Researching the properties of sound online, he found a paper on cymatics, a field devoted to making frequencies and sounds visible by transferring their vibration into different materials. At the time, cymatics was considered a far-out, New Age theory without much scientific basis.

“But I assumed if there was anything true about it, the mechanics had to be there,” says Braunstein.

Symmetrical sound patterns

He experimented at home, using old speakers, power amps and frequency generators to reproduce the experiments he’d read about and to determine the role of acoustics in cymatics.

“Our first project was a Chladni plate where a metal plate is attached to a speaker and sand or salt is sprinkled on the plate. The frequencies emanating from the speakers vibrate the plate and the sand spills from places with high vibration to places with no vibration. Symmetrical patterns emerge,” Braunstein explains.

“Then we started working on recreating that experiment in water, using more old speakers, and adding cameras, lights and stabilizers.”

Photo by Yorai Liberman courtesy of CyMagic

“We had our first breakthrough in 2015, when the prototype we’ve been working on managed to show very intricate and geometrical patterns. That’s when we knew CyMagic was ready to be presented to the world.”

Taking his machines around Israel for people to try, Braunstein realized that this vibration experience could substitute for the auditory musical experience.

“Watching people interacting with the vibrating water of our tactile music box sparked a desire to allow people to ‘feel the music.’ In the second half of 2016, we banged on many doors, looking for a partner who would let us try our installation to translate their music.”

The Israeli Chamber Music Orchestra accepted the challenge. “Touching the Sounds with Beethoven” utilized Braunstein’s then experimental tactile music boxes, CyMagic “microscope” and a Chladni plate.

‘Water Knives’

In November, Braunstein presented “Water Knives” at the Zero One digital art festival at Jerusalem’s Tower of David museum. In collaboration with video artist Danielle Parsay, “Water Knives” offers a tactile experience of both music and visual art.

Braunstein has turned CyMagic into a social business.

Last April he raised $25,000 in a crowdfunding campaign and applied for grants. He’s gotten funding from the Ted Arison Family Foundation and the Ministry of Labor and Welfare, and worked with the Equinote Association for cultural accessibility in Israel.

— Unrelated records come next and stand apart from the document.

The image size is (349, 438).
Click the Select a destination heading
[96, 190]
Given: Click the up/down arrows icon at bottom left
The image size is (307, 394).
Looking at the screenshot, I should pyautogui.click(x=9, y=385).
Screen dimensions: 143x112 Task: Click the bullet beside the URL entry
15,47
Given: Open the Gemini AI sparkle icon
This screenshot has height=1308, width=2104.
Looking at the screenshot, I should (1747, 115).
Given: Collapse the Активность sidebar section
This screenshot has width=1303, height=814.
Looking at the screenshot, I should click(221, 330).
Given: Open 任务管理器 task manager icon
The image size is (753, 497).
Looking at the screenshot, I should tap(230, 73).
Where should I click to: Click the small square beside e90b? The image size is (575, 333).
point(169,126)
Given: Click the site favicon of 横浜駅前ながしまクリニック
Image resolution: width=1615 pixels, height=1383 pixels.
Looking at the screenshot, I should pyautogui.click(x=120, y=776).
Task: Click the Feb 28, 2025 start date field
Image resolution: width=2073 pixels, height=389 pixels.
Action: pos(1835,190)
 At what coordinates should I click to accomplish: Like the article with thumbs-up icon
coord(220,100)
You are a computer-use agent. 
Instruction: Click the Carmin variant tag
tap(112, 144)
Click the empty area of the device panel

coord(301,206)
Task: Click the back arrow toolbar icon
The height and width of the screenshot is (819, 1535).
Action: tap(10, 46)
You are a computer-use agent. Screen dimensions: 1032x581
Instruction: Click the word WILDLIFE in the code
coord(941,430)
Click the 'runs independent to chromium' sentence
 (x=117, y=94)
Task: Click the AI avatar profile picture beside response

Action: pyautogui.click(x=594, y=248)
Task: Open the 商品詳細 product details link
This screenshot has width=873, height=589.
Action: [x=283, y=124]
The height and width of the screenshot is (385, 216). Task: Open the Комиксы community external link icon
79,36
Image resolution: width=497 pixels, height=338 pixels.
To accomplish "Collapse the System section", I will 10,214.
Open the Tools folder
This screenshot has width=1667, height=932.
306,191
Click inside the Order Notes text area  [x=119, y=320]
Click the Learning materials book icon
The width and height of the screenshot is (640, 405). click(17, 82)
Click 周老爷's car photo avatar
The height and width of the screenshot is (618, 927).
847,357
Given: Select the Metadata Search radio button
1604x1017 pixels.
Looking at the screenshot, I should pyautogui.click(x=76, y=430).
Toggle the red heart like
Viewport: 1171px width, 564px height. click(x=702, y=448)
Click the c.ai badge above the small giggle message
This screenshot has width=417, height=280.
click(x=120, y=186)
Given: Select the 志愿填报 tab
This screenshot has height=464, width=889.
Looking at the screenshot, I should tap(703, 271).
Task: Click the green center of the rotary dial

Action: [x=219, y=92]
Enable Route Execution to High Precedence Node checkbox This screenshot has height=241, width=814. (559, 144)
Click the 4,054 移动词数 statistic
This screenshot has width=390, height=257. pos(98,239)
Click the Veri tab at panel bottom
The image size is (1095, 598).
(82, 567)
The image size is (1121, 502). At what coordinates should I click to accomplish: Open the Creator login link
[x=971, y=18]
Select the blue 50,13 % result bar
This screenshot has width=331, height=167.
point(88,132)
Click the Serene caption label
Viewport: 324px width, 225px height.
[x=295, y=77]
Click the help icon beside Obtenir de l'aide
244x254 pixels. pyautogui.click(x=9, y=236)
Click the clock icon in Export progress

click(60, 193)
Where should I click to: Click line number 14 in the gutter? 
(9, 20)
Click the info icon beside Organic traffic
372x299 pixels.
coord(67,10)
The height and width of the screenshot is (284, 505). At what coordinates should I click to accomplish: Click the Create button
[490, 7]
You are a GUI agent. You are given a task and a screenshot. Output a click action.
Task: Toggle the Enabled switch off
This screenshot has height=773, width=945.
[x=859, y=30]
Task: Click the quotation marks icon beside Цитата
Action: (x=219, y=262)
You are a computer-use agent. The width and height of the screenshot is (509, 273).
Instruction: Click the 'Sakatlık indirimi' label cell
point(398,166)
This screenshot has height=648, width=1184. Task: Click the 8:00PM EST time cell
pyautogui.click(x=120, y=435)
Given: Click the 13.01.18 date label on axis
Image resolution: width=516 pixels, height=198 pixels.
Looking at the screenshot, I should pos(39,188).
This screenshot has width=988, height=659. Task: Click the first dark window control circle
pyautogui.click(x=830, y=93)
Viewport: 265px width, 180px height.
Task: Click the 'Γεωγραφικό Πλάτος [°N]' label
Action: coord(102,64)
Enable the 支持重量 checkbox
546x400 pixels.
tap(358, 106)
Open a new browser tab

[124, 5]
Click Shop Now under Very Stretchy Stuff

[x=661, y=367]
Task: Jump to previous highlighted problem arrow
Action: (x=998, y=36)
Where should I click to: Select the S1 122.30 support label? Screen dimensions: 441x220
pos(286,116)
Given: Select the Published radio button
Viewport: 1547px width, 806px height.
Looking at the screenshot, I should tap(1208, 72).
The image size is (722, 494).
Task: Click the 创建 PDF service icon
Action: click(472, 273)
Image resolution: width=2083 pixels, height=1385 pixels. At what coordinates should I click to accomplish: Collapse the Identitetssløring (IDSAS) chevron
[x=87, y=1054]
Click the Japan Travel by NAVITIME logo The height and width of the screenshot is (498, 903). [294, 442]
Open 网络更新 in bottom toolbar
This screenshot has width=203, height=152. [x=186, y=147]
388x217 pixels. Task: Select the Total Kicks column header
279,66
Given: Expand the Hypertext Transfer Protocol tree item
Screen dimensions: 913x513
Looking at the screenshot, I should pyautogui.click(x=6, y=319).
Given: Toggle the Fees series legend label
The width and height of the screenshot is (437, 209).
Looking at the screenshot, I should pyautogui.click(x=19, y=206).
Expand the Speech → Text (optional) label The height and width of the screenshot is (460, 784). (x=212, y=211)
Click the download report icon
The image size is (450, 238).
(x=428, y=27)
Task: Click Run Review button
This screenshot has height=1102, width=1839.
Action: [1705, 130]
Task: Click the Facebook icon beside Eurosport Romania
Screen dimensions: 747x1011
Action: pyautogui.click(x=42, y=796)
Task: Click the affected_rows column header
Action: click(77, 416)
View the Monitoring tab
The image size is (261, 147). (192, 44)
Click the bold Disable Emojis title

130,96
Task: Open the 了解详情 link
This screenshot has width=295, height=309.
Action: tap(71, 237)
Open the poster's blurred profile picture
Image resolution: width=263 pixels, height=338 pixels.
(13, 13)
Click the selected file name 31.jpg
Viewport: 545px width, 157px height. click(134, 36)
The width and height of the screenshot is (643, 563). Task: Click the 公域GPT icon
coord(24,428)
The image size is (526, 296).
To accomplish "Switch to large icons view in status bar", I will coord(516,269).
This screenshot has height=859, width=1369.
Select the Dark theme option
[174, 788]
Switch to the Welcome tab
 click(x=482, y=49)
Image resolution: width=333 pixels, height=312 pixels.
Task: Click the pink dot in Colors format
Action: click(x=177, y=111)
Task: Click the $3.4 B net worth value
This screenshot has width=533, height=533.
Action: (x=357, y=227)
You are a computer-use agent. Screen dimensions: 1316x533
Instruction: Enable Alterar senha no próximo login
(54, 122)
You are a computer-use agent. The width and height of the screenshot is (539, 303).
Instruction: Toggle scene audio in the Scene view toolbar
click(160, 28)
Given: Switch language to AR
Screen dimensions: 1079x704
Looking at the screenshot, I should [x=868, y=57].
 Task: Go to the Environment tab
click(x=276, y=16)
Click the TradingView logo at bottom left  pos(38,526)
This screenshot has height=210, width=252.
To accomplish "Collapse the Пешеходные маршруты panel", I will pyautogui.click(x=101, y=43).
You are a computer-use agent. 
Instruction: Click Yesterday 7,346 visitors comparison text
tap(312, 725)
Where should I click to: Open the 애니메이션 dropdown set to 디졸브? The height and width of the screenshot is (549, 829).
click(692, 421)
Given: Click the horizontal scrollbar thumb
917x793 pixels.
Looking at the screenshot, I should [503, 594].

“I want to create Cymagic teams around the world so that classically trained musicians can take our machines to schools targeting deaf children — but not exclusively — and create an inclusive experience that most hearing people have never experienced, either. Inclusiveness is something we want to bring everywhere.”

CyMagic transforms soundwaves into visual patterns in water. Photo by Dor Kedmi courtesy of Tower of David

Meanwhile, Braunstein runs a marketing agency and has started a small design studio where he’s working on “a lot of international projects” on commission.

For example, a corporate client wants a permanent tactile sound installation for its headquarters. The Croatian Swimming Federation wants a pool equipped to make the most of the sound-water relationship.

Braunstein says CyMagic is unique in the world.

“I was the first to translate live music into visuals, using cymatics to provide a tactile music experience,” he says. “And aside from the fact that it’s new, it’s also a lot of fun!”